Most striking, Ailes hired Glenn Beck away from CNN and set him loose on the White House. During his contract negotiations, Beck recounted, Ailes confided that Fox News was dedicating itself to impeding the Obama administration. "I see this as the Alamo," Ailes declared. Leading the charge were the ragtag members of the Tea Party uprising, which Fox News propelled into a nationwide movement. In the buildup to the initial protests on 15 April 2009, the network went so far as to actually co-brand the rallies as "FNC Tax Day Tea Parties."
According to recent polls, Fox News viewers are the most misinformed of all news consumers.
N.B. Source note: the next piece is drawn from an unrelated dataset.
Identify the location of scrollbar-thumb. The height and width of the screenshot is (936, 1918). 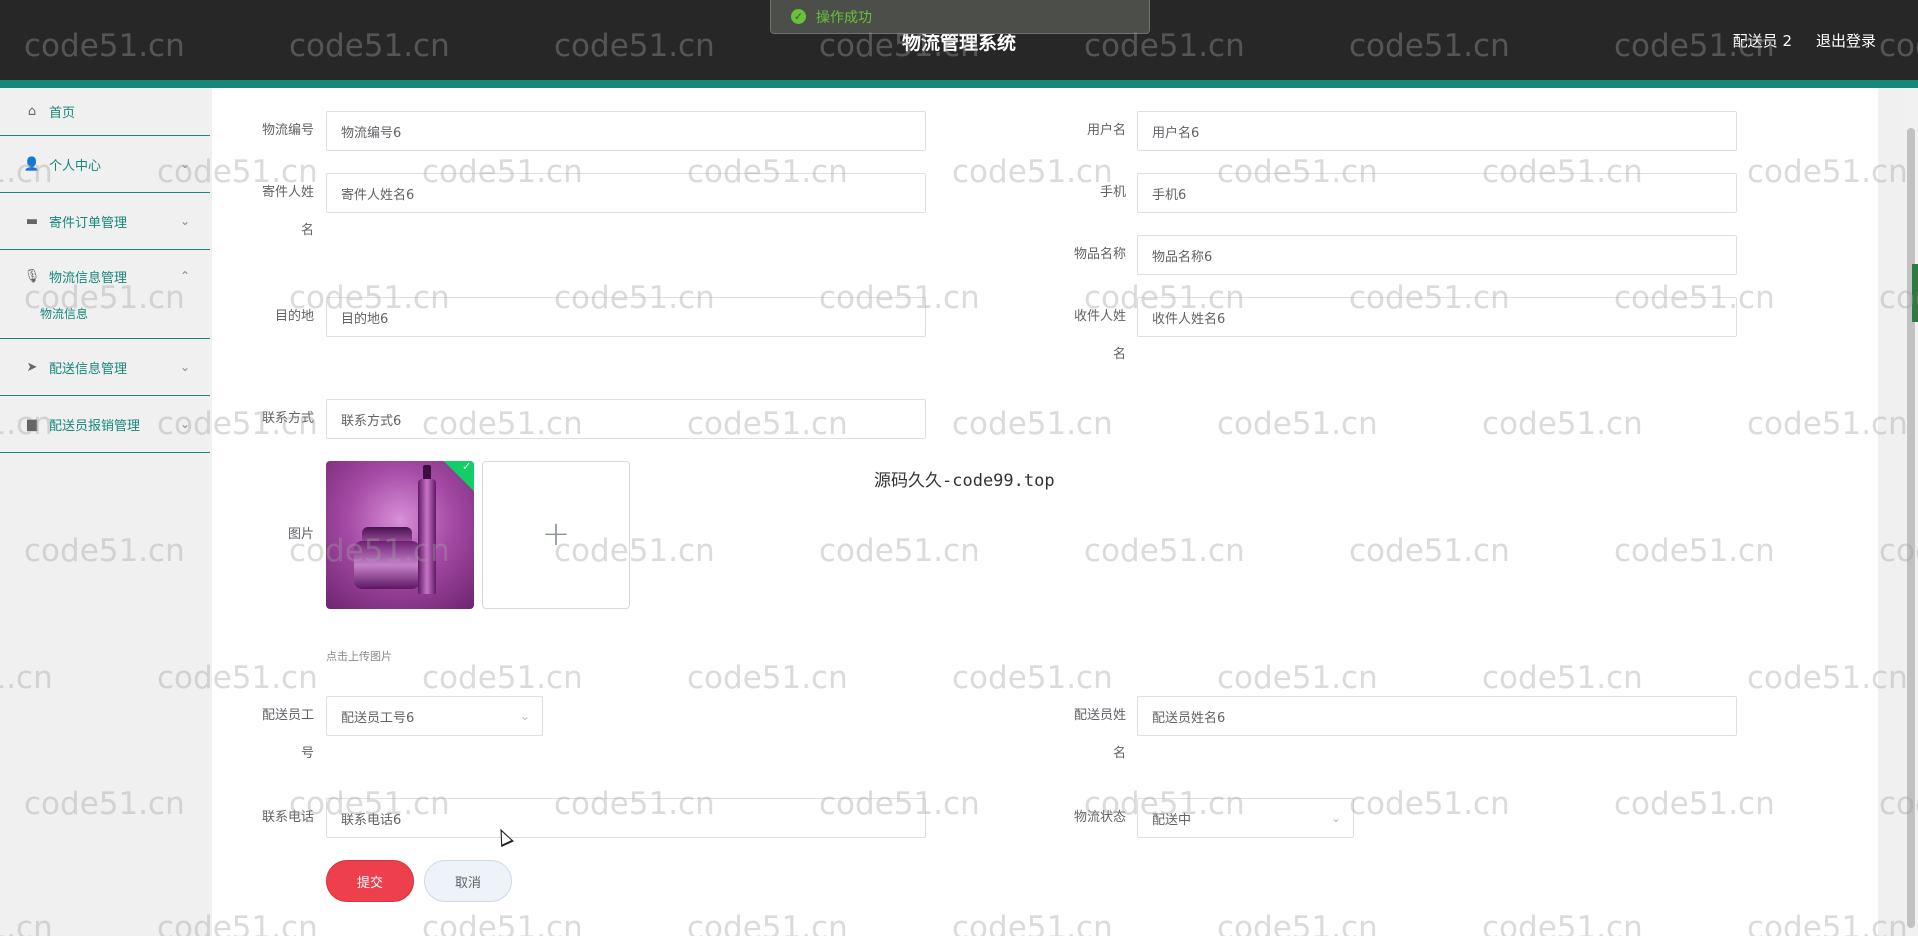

They are 12 percentage points more likely to believe the stimulus package caused job losses, 17 points more likely to believe Muslims want to establish Sharia law in America, 30 points more likely to say that scientists dispute global warming, and 31 points more likely to doubt President Obama's citizenship. At the height of the healthcare debate, more than two-thirds of Fox News viewers were convinced Obamacare would lead to a "government takeover", provide healthcare to illegal immigrants, pay for abortions and let the government decide when to pull the plug on grandma. In fact, a study by the University of Maryland revealed that ignorance of Fox viewers actually increases the longer they watch the network. That's because Ailes isn't interested in providing people with information, or even a balanced range of perspectives. Like his political mentor, Richard Nixon, Ailes traffics in the emotions of victimisation.
"What Nixon did – and what Ailes does today in the age of Obama – is unravel and rewire one of the most powerful of human emotions: shame," says Perlstein, the author of Nixonland. "He takes the shame of people who feel that they are being looked down on, and he mobilises it for political purposes. Roger Ailes is a direct link between the Nixonian politics of resentment and Sarah Palin's politics of resentment. He's the golden thread."
Fox News stands as the culmination of everything Ailes tried to do for Nixon back in 1968. He has created a vast stage set, designed to resemble an actual news network, that is literally hard-wired into the homes of millions of America's most conservative voters. Republican candidates then use that forum to communicate directly to their base, bypassing the professional journalists Ailes once denounced as "matadors" who want to "tear down the social order" with their "elitist, horse-dung, socialist thinking". Ironically, it is Ailes who has built the most formidable propaganda machine ever seen outside of the Communist bloc, pioneering a business model that effectively monetises conservative politics through its relentless focus on the bottom line. "I'm not in politics," Ailes recently boasted. "I'm in ratings. We're winning."
The only thing that remains to be seen is whether Ailes can have it both ways: reaching his goal of $1bn in annual profits while simultaneously dethroning Obama with one of his candidate-employees. Either way, he has put the Republican party on his payroll and forced it to remake itself around his image. Ailes is the Chairman, and the conservative movement now reports to him. "Republicans originally thought that Fox worked for us," said David Frum, the former Bush speechwriter. "Now we're discovering that we work for Fox."
Tim Dickinson is a contributing editor for Rolling Stone and also writes its political blog.